Juan Manuel de Prada, “Pasarelas”, Reserva natural, p. 251

Nos están dando muchísimo la brasa con la Pasarela Cibeles, siguiendo una receta informativa que ya repite en los estómagos y cuyo exceso de levadura acabará por hacernos estallar. ¿No les parece que tanto desfile de alta costura ya se nos sale por las orejas? Yo estaría dispuesto a soportar este coñazo de la Pasarela Cibeles, incluso el coñazo homólogo de la Pasarela Gaudí, como manifestaciones del esnobismo autóctono, si no me atormentasen con desfiles foráneos, pero vivimos en la aldea global, y eso impone que el empacho tenga su prolongación cosmopolita. Como la moda no es una preocupación espontánea de la gente (del común de la gente) se han inventado esa patraña alevosa según la cual cualquier mamarrachada incubada por un modisto atufado de megalomanía es una creación artística.

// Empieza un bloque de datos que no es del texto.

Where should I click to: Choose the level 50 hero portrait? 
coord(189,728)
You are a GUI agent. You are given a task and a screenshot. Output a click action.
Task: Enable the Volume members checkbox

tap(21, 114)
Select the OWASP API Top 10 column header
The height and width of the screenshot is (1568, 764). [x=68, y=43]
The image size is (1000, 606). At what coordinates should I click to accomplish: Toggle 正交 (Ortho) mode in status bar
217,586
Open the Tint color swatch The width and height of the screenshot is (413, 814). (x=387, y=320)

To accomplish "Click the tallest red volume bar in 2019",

Hemos visto desfilar por las pasarelas muchas creaciones artísticas cuyo destino natural era el vertedero o la chatarrería que han sido saludadas como el advenimiento de una nueva vanguardia estética.

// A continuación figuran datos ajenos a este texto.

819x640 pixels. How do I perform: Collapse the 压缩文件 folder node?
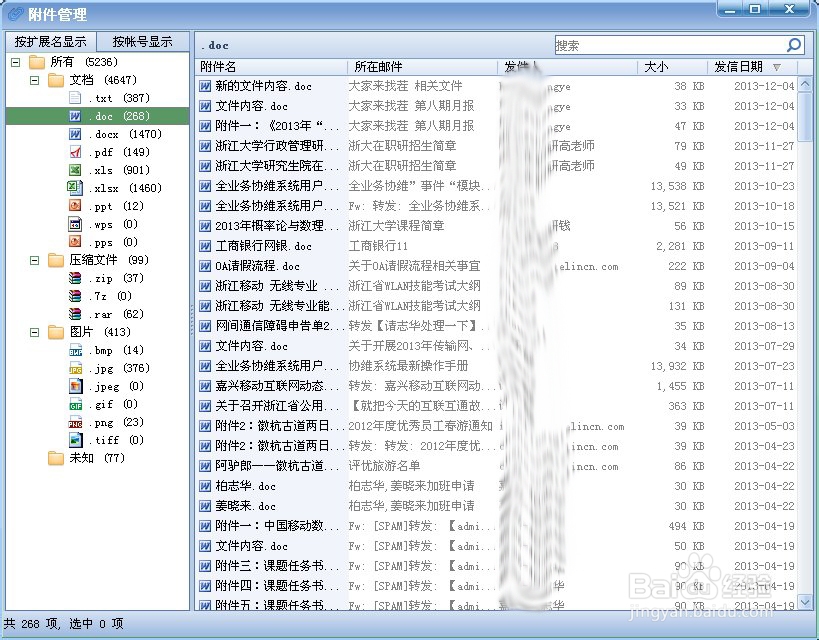pos(33,260)
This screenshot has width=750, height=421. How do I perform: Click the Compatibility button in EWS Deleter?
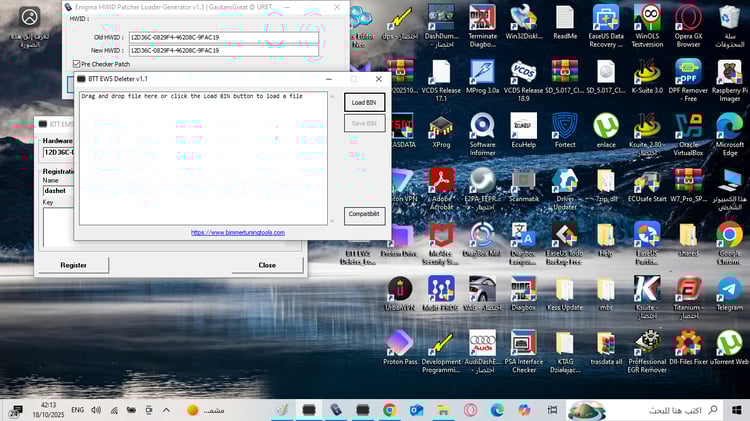(x=364, y=214)
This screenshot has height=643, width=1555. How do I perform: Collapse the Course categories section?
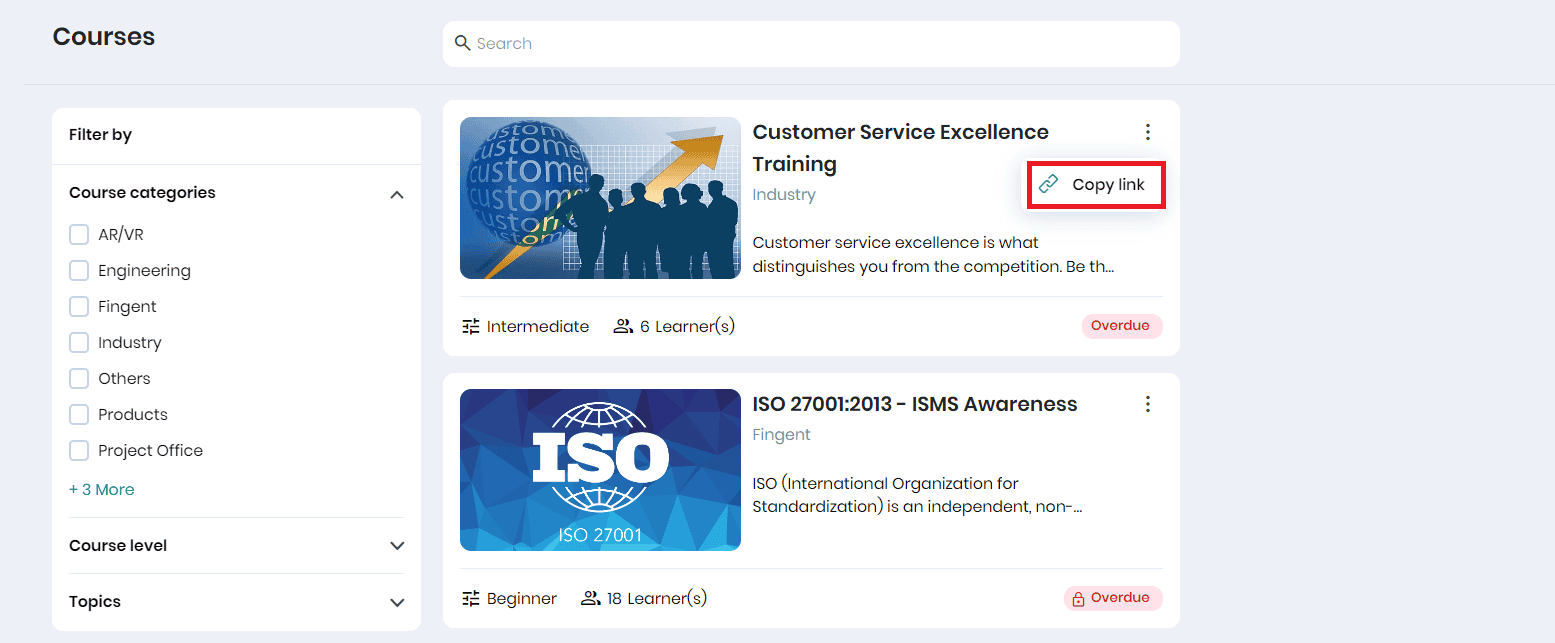[397, 194]
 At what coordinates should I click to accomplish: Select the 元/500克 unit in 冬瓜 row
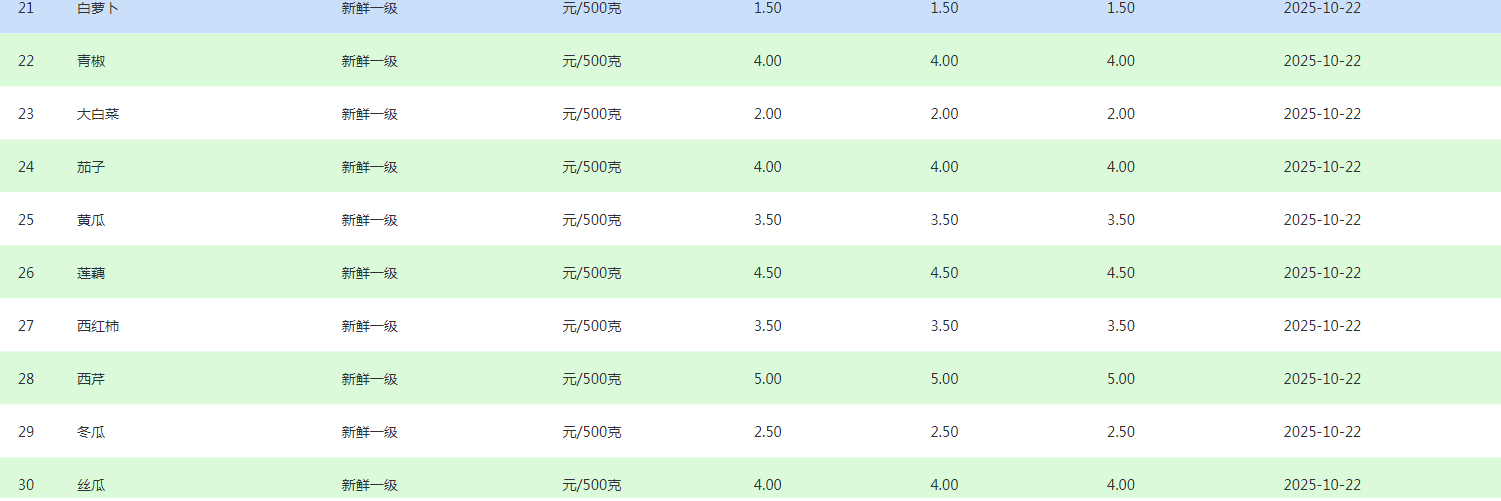tap(592, 432)
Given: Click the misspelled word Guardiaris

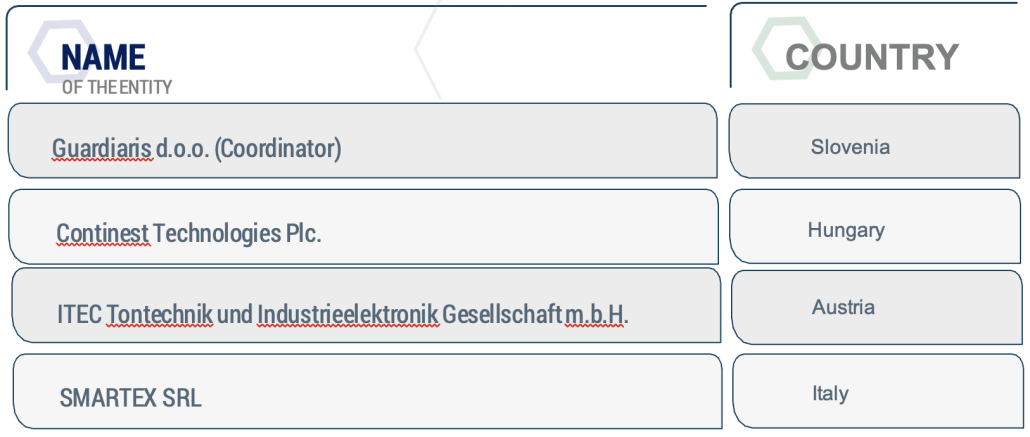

Con los engendros de la alta costura ocurre lo mismo que con las eyaculaciones mentales de los poetastros en el ámbito literario: no interesan a casi nadie, pero quienes los perpetran consiguen convocar una atención mediática que sólo se explica como una manifestación de mala conciencia colectiva. Han logrado convencernos de que cuatro trapos mal cosidos constituyen una emanación del espíritu y no una mera frivolidad para ociosos, y de este modo nos han hecho sentir inferiores o subalternos, por no seguir su dictadura bobalicona. Yo espero que algún día se desmonte esta impostura y dejen de darnos la tabarra con la moda, que lleva camino de convertirse en religión, con su martirologio presidido por Armani y su harén de diosecillas repetidas y prisioneras de la báscula.

Como la moda que padecemos es gregaria e imitativa, resulta que sus adeptos terminan también prisioneros de la báscula y combatiendo patéticamente su decadencia con potingues y cirugías. Está causando en estas fechas mucho revuelo la violencia física que se ejerce sobre las mujeres, pero un feminismo más sutil se opondría también a esta violencia espiritual que se impone desde las pasarelas y territorios limítrofes. ¿Alguien se ha parado a contar los casos de anorexia que se evitarían, si cesase esta tiranía de la moda? ¿Alguien se ha detenido a pensar por qué en las revistas de moda, que tantas chicas esgrimen como si fuesen un devocionario, nunca aparecen mujeres maduras, mancilladas por la edad o la celulitis? ¿Qué sibilinos mecanismos de sometimiento nos están inoculando? Los hombres, aunque no tardaremos en sucumbir a la epidemia, parecemos algo más reticentes a esta esclavitud. Yo, a las chicas que me recomiendan que jubile mis desfasadísimas gafas de carey, las excomulgo de mi corazón.